REQUIREMENT. Render the lines below as a numbered list, skipping any blank lines and leaving out the pictures.

>> start AVAILABLE DATA

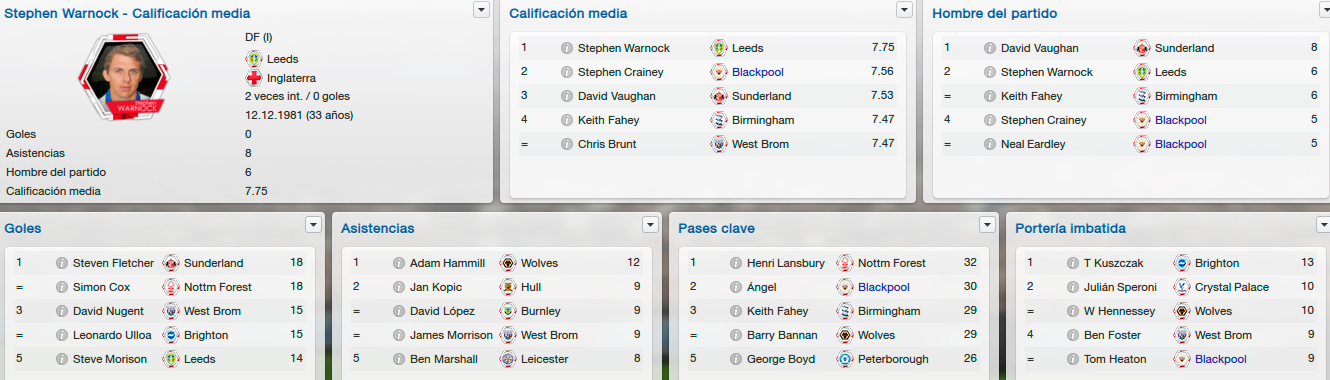Viewport: 1330px width, 380px height.
Task: Click Stephen Warnock's profile photo
Action: [125, 78]
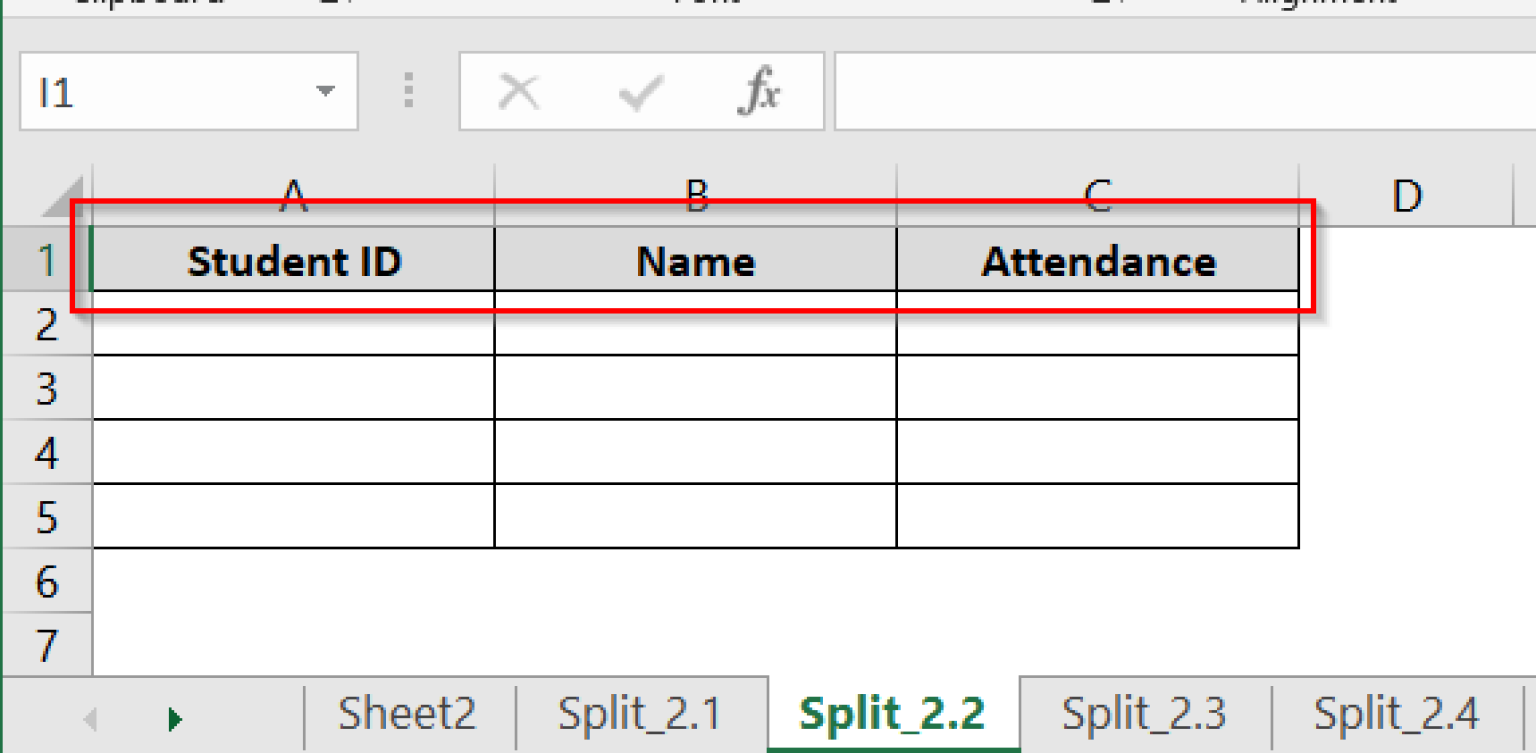Click the next-sheet navigation arrow
The width and height of the screenshot is (1536, 753).
click(175, 714)
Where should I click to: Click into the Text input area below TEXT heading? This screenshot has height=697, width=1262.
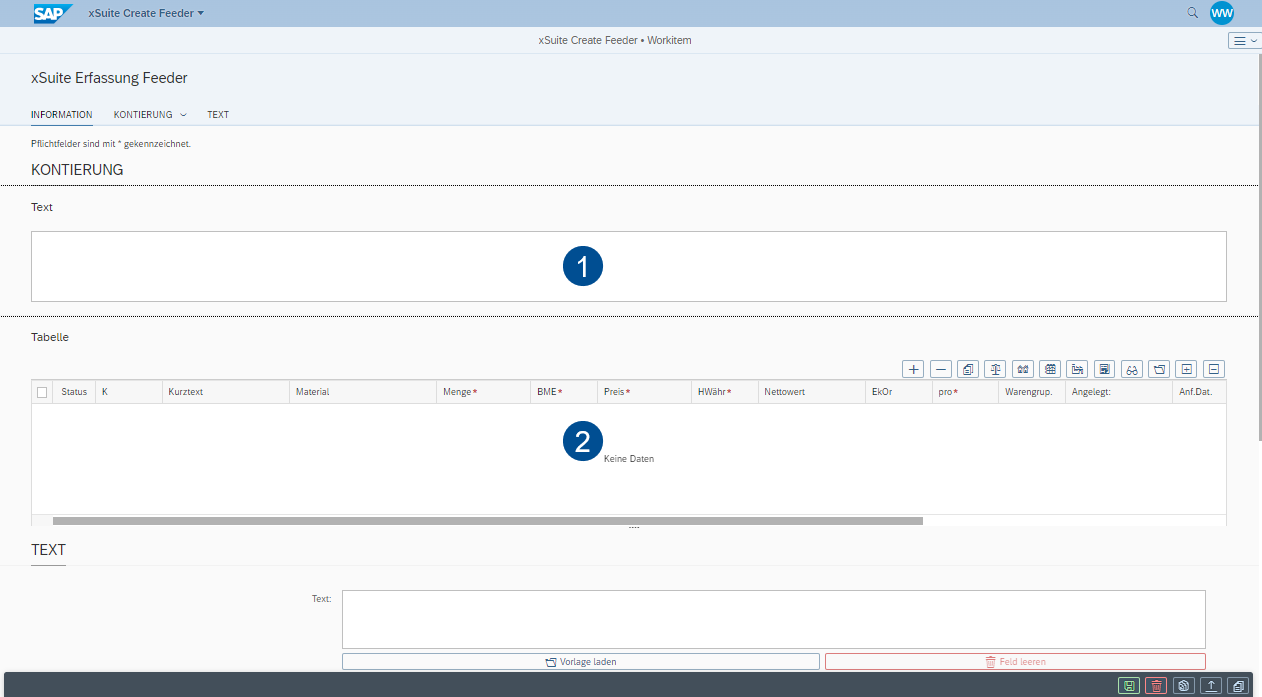click(773, 619)
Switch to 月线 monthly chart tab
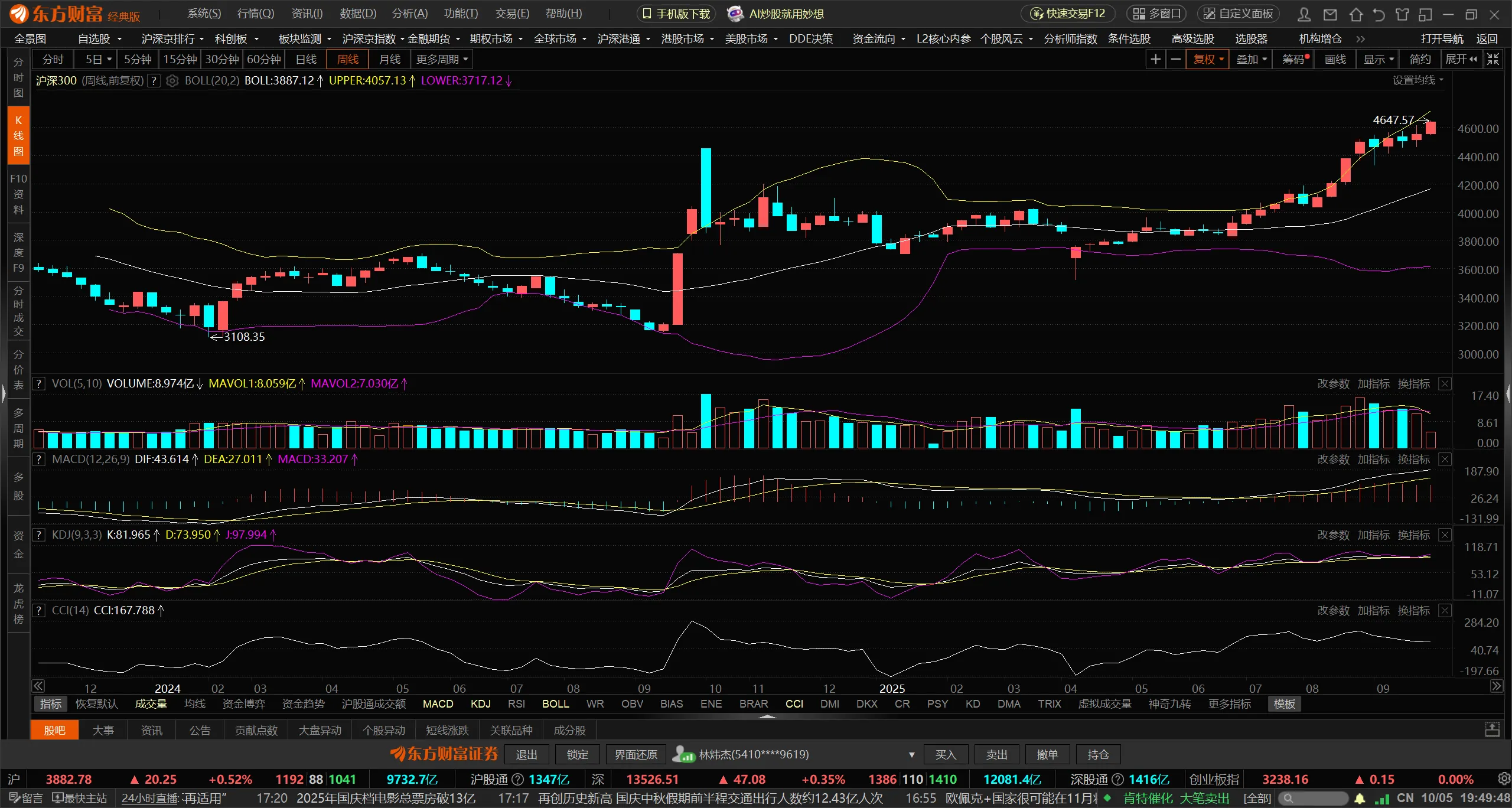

>> end AVAILABLE DATA

FINAL ANSWER.
1. Viewport: 1330px width, 380px height.
2. Task: Click Stephen Warnock's profile photo
3. Action: [125, 78]
4. Click the next-sheet navigation arrow
5. The width and height of the screenshot is (1536, 753).
6. click(175, 714)
7. Where should I click to: Click into the Text input area below TEXT heading? This screenshot has height=697, width=1262.
8. click(773, 619)
9. Switch to 月线 monthly chart tab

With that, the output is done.